When word got out in August 2011 that there was, and would be, a shortage of the only medication approved to treat adult heartworms in dogs, most conformation dog show fanciers merely shrugged. The American Heartworm Society came up with a protocol to manage dogs that might not be able to get treatment due to the drug shortage. (Veterinarians with infected canine patients were able to contact Merial and obtain just enough of the regular heartworm drug held in reserve to treat those individual dogs.)
The heartworm drug shortage came about due to a problem with a United States supplier of one of the ingredients. The FDA is not comfortable with an overseas supplier of that ingredient, so while bottleneck was straightened out, access was limited. Still, very few purebred show dogs were affected by the heartworm drug shortage.
More crucial was the Novartis shortage of some heartworm preventive medications — namely Interceptor and Sentinel. This shortage was due to a problem at a United States manufacturing plant. It appears that some human medications from the plant may have been mixed with other human medications when packaged. There was no problem per se with the Interceptor or Sentinel heartworm medications, but this plant manufactured these drugs also.
Shutting the plant down to correct the problems with those human medications limited these heartworm medications for dogs until April 2013. On April 22, 2013, Novartis Animal Health announced that Sentinel (milbemycin oxime/lufenuron) Flavor Tabs was back on the market at nearly half the 2011 prices. Novartis also announced that it had discontinued the production of Interceptor (milbemycin oxime) Flavor Tabs for the US market.
Mutated MDR1 Gene and Medications
The real challenge with heartworm prevention comes for the dogs who have a mutation of the MDR1 (multi drug resistance) gene. These dogs have problems metabolizing certain drugs safely, so they don’t limit drug absorption and distribution. Think of it as “leaky brain/blood barrier.”
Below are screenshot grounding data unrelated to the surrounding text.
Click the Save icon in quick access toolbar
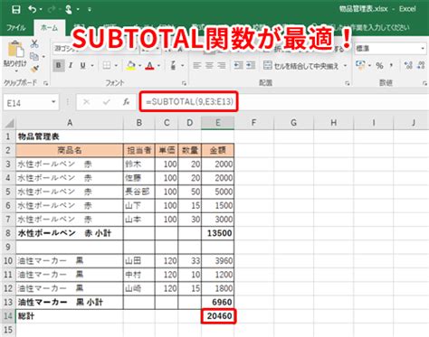 point(15,9)
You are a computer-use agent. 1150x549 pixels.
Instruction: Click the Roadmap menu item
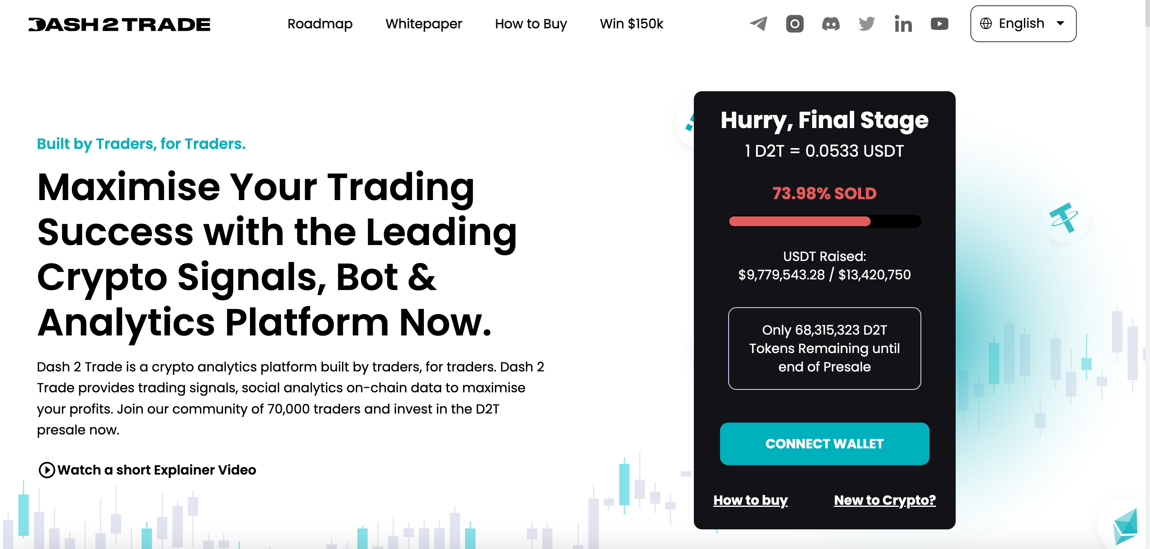click(x=320, y=24)
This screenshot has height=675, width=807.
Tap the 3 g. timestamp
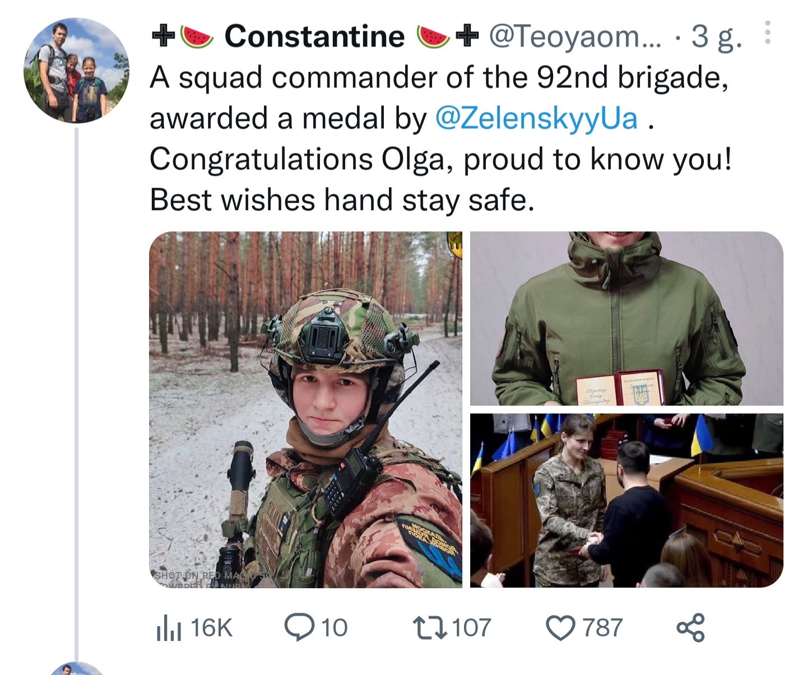click(x=717, y=37)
Depending on the dose of the drug, these dogs can become ill or even die. Drugs that cause problems in these dogs include: acepromazine, butorphanol, doxorubicin, erythromycin, ivermectin, loperamide, milbemycin, moxidectin, rifampin, selamectin, vinblastine and vincristine. These drugs run the gamut from tranquilizers to antibiotics to chemotherapy drugs and, significantly, heartworm preventives.
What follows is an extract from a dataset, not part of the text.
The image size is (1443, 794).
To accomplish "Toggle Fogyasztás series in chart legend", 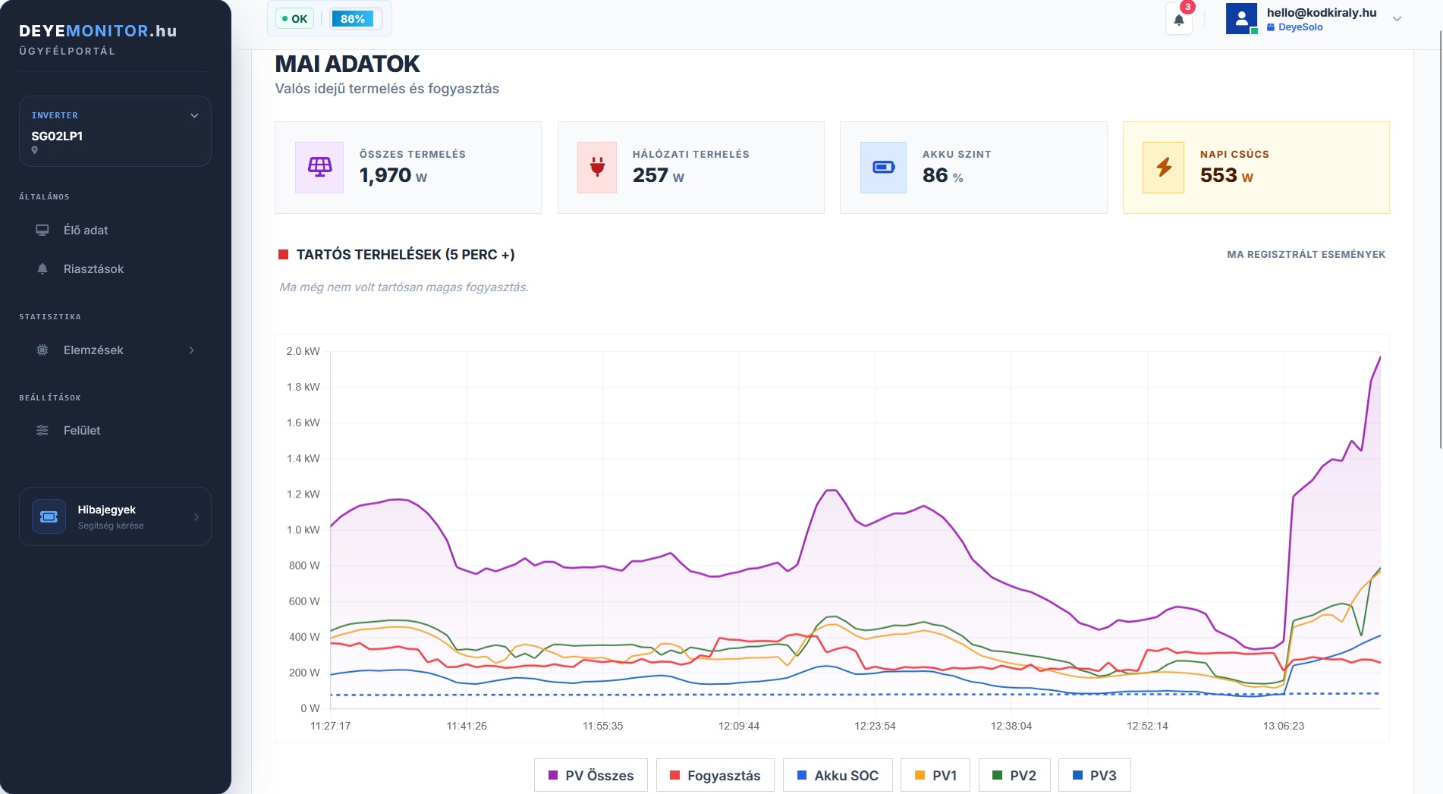I will (x=715, y=775).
The FDA-approved heartworm medications for dogs have levels of ivermectin, milbemycin, etc., that are safe for these pet dogs. Katrina Mealey, DVM, Ph.D., DACVIM, DACVCP of Washington State University, where the work on MDR1 and the testing for this mutation is done, stressed that point. She also emphasized that it is not safe to try and “guesstimate” a dose for your dog from one of the large-animal heartworm preparations, including the equine paste dewormers.
In a case local to me, a veterinarian’s top agility Border Collie licked up a few spots of the apple-flavored paste dewormer that her horse had dribbled. A few days later, Border Collie went blind. Even the veterinary ophthalmologist who evaluated her felt it was likely to be a permanent change.
Luckily for that dog, she did recover and is even running agility again. Other local dogs, including an Australian Shepherd who ate manure within 48 hours after the horses at her barn were dewormed, were not so lucky. She died. Economically, using the equine dewormer may look like a great deal. It certainly isn’t if your show dog goes blind or dies.
Other drugs affected by this MDR1 mutation include chemotherapy drugs. If your dog develops cancer, it would be nice to know if he is going to have problems with certain drugs. Your veterinarian may need to customize a protocol for your show dog or pet dog.
Testing for an MDR1 Mutation
Testing for this mutation in your dog can be easily done with either a cheek swab for cells that you can do yourself or a blood sample drawn by your veterinarian.
Costs are $70 for one to four tests or $60 for five or more sent together. Many local Australian Shepherd, Shetland Sheepdog and Collie clubs will organize a group order of the kits and send the tests in together for the discounted fee. Generally these groups welcome dogs of other dog breeds as well to increase the numbers. My Belgian Tervuren were all tested through a local Aussie club.
Some dogs will not need to be tested. If your dog’s parents both tested Normal/Normal, your dog will automatically be Normal. This is listed as “Normal by Parentage.”
The test is an actual gene test so results are very black and white. Dogs who are Normal/Normal don’t have the mutation and can’t pass it on. They can handle normal doses of the drugs mentioned above with no problems.
Dogs who are Mutant/Mutant can be expected to have problems with normal doses of loperamide (Immodium), doses of ivermectin over 50 mcg per kg and some chemotherapy drugs. These dogs will pass on the mutation to all of their offspring.
Dogs who test as Mutant/Normal may show some toxicity in the situations described above. They will pass the mutation onto some of their offspring.
By testing any show dogs used for breeding, and their puppies if necessary, eventually the prevalence of this gene can be decreased in a dog breed. Yes, it is a problem you can work around in most cases, but why take any unnecessary risks? I highly recommend testing any of the dog breeds listed at the very least.